• _Aim_: Copy the stretch of entries from the line containing "Click zoom in" through the end of the entries, requests included. Multiply every click coordinate in the answers by 0.25 and round each to a whole number, with halves rounded up.

══════════════════════════════

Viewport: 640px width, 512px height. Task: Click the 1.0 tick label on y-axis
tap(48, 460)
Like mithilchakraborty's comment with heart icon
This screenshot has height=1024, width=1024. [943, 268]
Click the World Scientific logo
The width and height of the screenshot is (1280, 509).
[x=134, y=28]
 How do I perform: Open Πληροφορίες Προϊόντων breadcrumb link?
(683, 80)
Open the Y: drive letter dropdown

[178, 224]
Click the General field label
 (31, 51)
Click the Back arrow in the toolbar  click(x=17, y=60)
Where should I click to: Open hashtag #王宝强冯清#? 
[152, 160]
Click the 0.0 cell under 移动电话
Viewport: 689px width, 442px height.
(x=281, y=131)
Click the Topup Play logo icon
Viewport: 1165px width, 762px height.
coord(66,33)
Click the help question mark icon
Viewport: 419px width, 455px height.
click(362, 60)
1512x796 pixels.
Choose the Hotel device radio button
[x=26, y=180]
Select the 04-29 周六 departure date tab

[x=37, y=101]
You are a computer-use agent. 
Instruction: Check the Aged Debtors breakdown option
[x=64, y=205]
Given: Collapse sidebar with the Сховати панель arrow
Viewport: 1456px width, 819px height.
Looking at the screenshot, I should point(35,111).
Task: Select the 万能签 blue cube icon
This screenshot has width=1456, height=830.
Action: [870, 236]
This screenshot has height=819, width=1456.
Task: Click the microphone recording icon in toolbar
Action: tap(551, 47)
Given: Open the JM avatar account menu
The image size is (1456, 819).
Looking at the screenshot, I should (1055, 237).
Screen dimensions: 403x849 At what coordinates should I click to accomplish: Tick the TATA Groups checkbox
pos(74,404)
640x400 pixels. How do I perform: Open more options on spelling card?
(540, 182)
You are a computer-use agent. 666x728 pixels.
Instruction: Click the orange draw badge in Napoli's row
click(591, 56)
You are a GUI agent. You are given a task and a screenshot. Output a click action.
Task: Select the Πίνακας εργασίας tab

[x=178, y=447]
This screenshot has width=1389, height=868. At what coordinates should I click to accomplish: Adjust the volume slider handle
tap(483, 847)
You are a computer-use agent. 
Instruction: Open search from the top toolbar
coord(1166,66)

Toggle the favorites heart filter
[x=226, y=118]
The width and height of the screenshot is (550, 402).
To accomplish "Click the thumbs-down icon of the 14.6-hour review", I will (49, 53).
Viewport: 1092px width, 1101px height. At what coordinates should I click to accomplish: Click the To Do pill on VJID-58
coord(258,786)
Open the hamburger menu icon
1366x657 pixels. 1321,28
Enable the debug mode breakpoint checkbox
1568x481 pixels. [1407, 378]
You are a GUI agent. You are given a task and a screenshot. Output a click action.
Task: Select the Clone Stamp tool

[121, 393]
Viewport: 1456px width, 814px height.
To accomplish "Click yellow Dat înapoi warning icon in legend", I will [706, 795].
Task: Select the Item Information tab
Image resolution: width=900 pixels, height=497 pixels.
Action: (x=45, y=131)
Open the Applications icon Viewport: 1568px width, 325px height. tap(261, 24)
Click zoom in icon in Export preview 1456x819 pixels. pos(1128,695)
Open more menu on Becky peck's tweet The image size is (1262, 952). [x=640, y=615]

══════════════════════════════

• _Task output_:
Click zoom in icon in Export preview 1456x819 pixels. pos(282,174)
Open more menu on Becky peck's tweet The image size is (1262, 952). [x=160, y=154]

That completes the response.